Uma regra prática que eu uso quando preciso conferir rapidamente: transforme a frase afirmativa em negativa. Se o negativo usa subjuntivo ("não faça"), o afirmativo para a mesma pessoa também vem do subjuntivo ("faça"). A exceção é mesmo o "tu" no afirmativo, que vem do indicativo. Essa é apegadinha que todo mundo esquece.
Erros comuns e como evitar
O erro mais frequente que eu vejo em textos é usar o indicativo no lugar do imperativo, especialmente com "você". As pessoas escrevem "você faz isso agora" quando o correto seria "você faça isso agora". O indicativo "faz" afirma um fato. O subjuntivo "faça" é que gera a ordem ou o pedido. A diferença é pequena na escrita mas enorme na função comunicativa. Outro erro comum: confundir o imperativo de "tu" com o infinitivo flexionado. "Tu fazeres isso" não é imperativo, é infinitivo pessoal. É uma construção totalmente diferente, usada em contextos de subordinação, não de comando direto.

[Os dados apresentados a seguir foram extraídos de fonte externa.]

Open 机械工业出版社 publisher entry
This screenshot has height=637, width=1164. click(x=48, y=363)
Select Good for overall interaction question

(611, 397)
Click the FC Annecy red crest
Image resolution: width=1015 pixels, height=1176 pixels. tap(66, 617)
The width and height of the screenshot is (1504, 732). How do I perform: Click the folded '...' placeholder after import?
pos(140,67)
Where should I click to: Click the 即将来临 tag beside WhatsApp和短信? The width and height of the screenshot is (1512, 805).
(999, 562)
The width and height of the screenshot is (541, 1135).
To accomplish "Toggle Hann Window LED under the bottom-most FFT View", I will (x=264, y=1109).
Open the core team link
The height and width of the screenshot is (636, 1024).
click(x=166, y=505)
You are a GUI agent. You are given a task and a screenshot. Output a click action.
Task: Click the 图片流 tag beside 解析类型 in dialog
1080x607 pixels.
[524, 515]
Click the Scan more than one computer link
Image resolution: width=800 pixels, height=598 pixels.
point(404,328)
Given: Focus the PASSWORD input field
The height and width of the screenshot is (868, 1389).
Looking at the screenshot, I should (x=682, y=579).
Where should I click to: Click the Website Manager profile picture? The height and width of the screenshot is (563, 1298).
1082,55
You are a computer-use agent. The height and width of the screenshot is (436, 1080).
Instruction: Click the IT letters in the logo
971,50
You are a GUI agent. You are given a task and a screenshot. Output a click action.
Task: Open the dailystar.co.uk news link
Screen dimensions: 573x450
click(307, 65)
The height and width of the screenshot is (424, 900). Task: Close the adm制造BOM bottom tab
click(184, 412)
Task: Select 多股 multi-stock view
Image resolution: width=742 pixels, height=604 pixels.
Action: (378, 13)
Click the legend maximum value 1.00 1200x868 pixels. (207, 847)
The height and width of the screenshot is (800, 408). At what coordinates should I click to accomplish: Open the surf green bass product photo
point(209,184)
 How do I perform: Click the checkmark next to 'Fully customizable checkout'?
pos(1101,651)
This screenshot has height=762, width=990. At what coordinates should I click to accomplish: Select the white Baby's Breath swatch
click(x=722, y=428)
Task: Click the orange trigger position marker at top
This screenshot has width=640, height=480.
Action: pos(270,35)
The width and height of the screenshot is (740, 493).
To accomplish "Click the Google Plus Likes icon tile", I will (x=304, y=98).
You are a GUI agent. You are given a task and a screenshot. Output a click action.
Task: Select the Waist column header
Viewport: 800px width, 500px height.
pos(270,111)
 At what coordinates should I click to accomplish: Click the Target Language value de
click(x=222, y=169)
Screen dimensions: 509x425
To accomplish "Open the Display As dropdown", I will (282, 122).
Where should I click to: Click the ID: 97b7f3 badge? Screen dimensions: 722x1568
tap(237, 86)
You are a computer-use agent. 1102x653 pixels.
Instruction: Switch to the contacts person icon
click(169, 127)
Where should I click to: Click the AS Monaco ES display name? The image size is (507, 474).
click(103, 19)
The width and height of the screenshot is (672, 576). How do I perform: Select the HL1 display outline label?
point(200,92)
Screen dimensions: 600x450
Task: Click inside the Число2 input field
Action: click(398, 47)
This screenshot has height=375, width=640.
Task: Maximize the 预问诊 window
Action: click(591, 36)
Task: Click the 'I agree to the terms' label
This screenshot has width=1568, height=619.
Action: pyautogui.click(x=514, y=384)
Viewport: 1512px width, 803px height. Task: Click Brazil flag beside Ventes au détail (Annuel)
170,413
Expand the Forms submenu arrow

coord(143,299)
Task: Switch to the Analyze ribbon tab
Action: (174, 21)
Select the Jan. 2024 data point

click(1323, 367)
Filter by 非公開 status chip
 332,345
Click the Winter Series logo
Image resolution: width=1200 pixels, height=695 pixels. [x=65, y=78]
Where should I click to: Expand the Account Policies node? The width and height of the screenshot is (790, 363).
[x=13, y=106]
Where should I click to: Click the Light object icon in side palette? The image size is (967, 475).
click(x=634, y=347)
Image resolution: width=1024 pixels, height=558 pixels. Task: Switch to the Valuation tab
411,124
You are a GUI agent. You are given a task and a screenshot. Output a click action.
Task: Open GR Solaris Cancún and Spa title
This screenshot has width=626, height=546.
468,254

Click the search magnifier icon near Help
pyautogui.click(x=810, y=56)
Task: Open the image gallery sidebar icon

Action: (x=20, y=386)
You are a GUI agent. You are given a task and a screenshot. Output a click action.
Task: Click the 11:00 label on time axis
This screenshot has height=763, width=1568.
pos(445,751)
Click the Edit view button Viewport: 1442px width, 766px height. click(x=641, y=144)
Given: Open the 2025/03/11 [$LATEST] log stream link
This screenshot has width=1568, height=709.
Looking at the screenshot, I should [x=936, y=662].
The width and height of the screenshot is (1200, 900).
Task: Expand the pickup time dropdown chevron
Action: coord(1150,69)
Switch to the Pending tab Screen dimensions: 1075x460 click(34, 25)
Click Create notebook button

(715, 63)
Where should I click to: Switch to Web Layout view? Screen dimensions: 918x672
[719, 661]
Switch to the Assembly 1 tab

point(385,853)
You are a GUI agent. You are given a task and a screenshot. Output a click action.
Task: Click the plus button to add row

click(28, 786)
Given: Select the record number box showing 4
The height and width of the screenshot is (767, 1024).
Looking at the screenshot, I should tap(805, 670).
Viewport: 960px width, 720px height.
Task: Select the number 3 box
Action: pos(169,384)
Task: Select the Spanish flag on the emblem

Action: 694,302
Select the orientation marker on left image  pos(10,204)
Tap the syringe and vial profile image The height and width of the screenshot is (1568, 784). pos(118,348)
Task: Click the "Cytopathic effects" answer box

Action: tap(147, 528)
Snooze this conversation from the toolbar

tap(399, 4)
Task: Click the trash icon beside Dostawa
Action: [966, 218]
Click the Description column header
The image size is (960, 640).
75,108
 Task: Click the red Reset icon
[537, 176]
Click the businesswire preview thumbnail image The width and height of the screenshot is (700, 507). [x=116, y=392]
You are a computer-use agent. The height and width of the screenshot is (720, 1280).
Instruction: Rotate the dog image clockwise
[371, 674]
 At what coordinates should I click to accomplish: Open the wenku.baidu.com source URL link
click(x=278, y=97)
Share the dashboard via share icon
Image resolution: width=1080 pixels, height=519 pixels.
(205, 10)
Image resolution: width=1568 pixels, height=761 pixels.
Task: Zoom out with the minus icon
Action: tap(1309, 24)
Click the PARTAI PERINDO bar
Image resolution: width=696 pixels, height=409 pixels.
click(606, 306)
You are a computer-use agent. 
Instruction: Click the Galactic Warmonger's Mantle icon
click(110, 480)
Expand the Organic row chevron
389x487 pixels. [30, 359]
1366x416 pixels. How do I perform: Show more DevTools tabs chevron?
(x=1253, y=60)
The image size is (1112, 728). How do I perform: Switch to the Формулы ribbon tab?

Vejo também muito "vá você fazer" no lugar de "vai tu fazer" ou "vai fazer". Isso mistura registro formal com informal de forma inconsistente. A escolha do pronome de tratamento deve ser decidida no início do texto e mantida durante todo o corpo do texto. Alternar entre "tu" e "você" no mesmo parágrafo é sinal de quem não tem clareza sobre qual variante está usando. Em textos técnicos ou manuais, o imperativo é onipresente. Instruções de montagem, receitas, manuais de software — tudo pede uma forma direta. Mas em documentos formais como contratos ou regulamentações, o imperativo soa agressivo demais. Nesses casos, prefira o subjuntivo ou construções impersonais: "deverá ser fechado" em vez de "feche". A escolha do modo interfere diretamente na percepção do leitor, não apenas na gramática.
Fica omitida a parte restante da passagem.